# Goal:
Return the listing below word for word, from its first line through the line containing "click(x=340, y=648)", with both ends included.

┌──

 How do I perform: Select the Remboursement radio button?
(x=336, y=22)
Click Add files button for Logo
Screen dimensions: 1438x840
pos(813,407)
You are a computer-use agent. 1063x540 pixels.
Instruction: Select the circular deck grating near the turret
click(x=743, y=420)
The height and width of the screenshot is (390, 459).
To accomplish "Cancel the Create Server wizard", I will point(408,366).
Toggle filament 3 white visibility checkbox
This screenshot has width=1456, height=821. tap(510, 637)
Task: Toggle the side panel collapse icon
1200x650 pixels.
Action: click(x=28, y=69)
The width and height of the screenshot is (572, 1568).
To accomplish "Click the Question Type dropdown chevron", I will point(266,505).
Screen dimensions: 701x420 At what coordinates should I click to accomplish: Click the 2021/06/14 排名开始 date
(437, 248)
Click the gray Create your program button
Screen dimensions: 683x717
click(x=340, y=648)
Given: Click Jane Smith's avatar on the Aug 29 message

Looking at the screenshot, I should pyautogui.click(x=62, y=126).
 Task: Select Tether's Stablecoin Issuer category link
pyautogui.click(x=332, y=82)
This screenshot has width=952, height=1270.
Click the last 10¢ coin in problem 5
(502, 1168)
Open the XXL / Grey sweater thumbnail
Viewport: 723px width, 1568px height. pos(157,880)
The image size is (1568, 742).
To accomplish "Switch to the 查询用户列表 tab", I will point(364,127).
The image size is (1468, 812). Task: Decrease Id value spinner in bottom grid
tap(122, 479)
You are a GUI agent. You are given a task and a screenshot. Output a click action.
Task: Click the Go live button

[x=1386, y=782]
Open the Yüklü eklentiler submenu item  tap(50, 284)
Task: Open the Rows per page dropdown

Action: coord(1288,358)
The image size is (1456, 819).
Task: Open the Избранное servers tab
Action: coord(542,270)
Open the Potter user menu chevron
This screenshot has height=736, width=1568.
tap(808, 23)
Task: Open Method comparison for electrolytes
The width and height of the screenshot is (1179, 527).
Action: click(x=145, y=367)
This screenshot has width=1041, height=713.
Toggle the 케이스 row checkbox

└──

# Solution:
 How do I perform: Select the Remboursement radio button?
(x=336, y=22)
Click Add files button for Logo
Screen dimensions: 1438x840
pos(813,407)
You are a computer-use agent. 1063x540 pixels.
Instruction: Select the circular deck grating near the turret
click(x=743, y=420)
The height and width of the screenshot is (390, 459).
To accomplish "Cancel the Create Server wizard", I will point(408,366).
Toggle filament 3 white visibility checkbox
This screenshot has width=1456, height=821. tap(510, 637)
Task: Toggle the side panel collapse icon
1200x650 pixels.
Action: click(x=28, y=69)
The width and height of the screenshot is (572, 1568).
To accomplish "Click the Question Type dropdown chevron", I will point(266,505).
Screen dimensions: 701x420 At what coordinates should I click to accomplish: Click the 2021/06/14 排名开始 date
(437, 248)
Click the gray Create your program button
Screen dimensions: 683x717
click(x=340, y=648)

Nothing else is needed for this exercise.